Olympic athletes need to gorge to get enough calories
By Gretchen Reynolds, New York Times
Endurance athletes, unlike the rest of us, have the unusual problem of having to work hard to keep weight on. “In your super-high-calorie-burning sports, like distance running, cycling or the triathlon, elite athletes can burn 15 or 20 calories a minute,” says Michael Joyner, a researcher at the Mayo Clinic in Rochester, Minn., who conducts studies of endurance athletes. At the peak of training, these athletes are working out four or five hours a day, he continues.
These workouts can burn 4,000 to 6,000 calories, which “have to be replenished,” he continues, “if you want to train again the next day.” Refueling can resemble an episode of “Man v. Food,” with dinner consisting of things like a pound of pasta drizzled with olive oil (about 800 calories), a dozen eggs (840 calories), an entire cheese pizza (perhaps 2,000 calories) and a pint of Ben & Jerry’s cheesecake-brownie ice cream (1,000 calories). These foods (although not this exact lineup) were described to me by dietitians and officials who work with Olympians as common training-table choices for elite endurance athletes, particularly men. Plus beer (about 150 calories a bottle).

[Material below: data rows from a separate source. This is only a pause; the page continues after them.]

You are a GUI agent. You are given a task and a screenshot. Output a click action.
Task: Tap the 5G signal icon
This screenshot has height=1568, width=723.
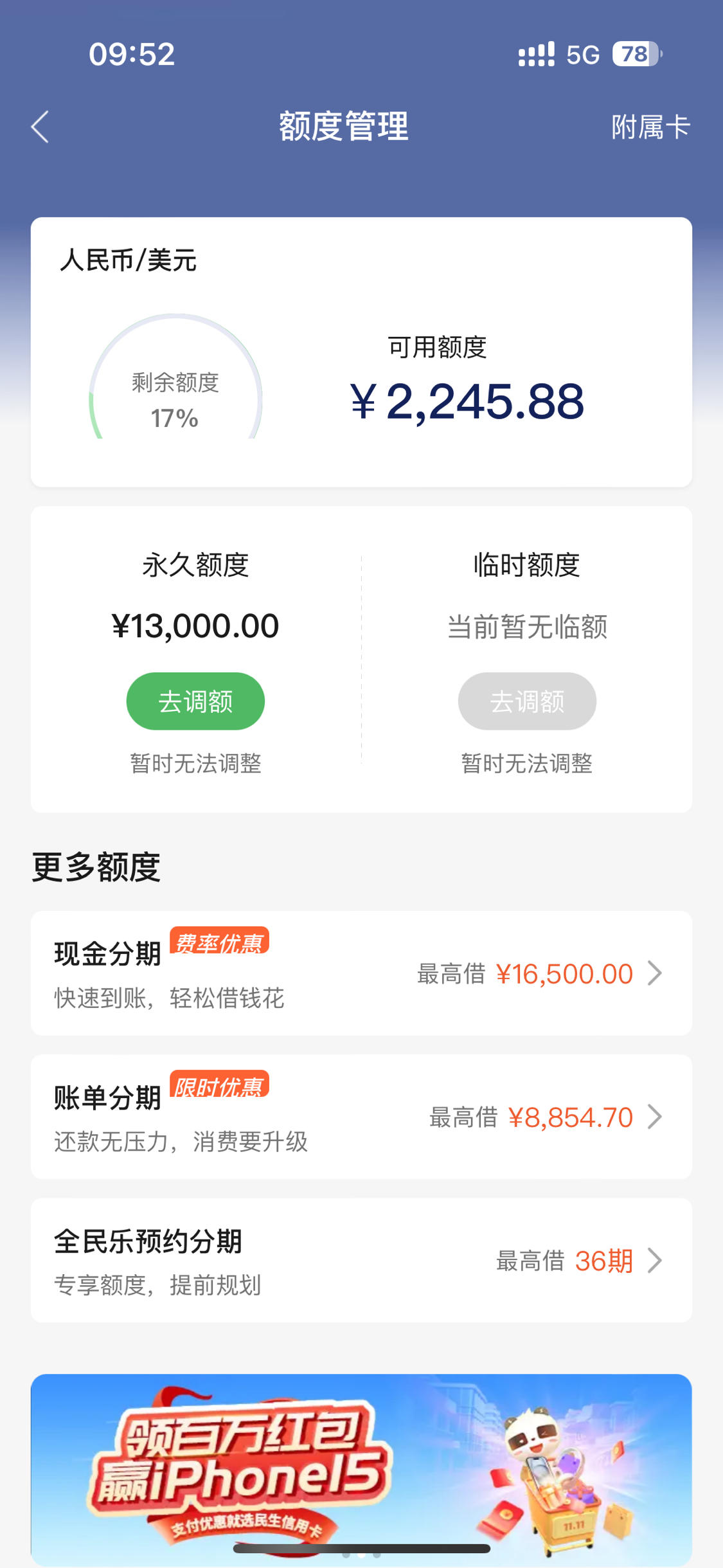(x=583, y=55)
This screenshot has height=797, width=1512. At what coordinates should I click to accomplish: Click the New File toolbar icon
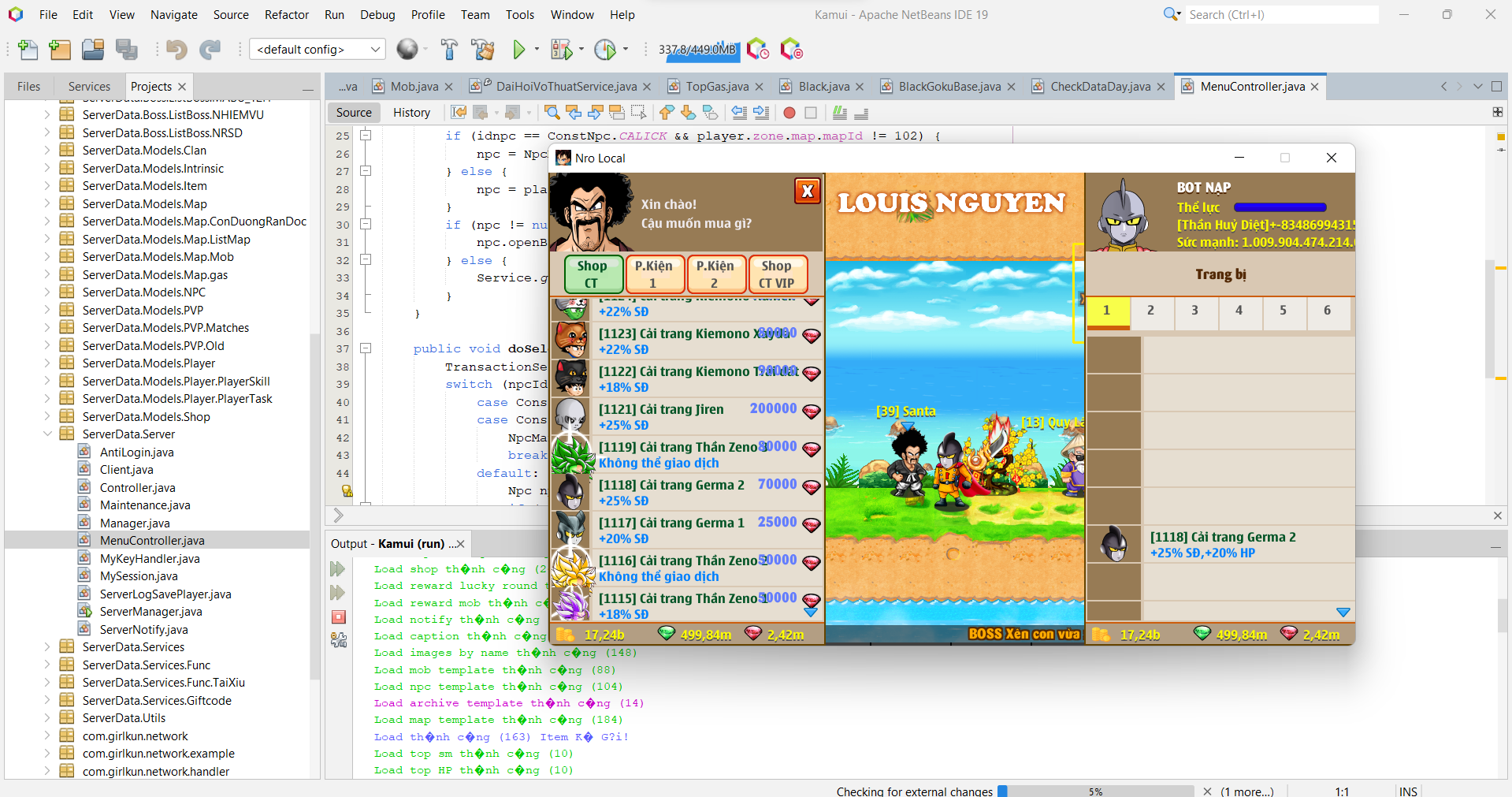(28, 50)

One of the biggest issues, they told me, is that these athletes, in their quest for fuel, often turn to high-calorie but less nutritious processed foods — Snickers bars, store-bought chocolate-chip cookies, Pop-Tarts. Even an athlete who intends to eat healthfully can be defeated by nutritional realities. “You can only eat so much oatmeal and tofu,” Joyner says. A typical bowl of oatmeal contains about 150 calories, a cup of tofu about 175. You do the math.
“Dietary fat provides nine calories per gram, whereas carbs provide about four per gram,” says Kerry Stewart, an exercise physiologist and a professor of medicine at Johns Hopkins University, meaning that fat is “energy dense” and desirable for famished athletes — but less so if you want to shed pounds. And even on a pizza-and-ice-cream diet, some athletes drop weight during peak training periods.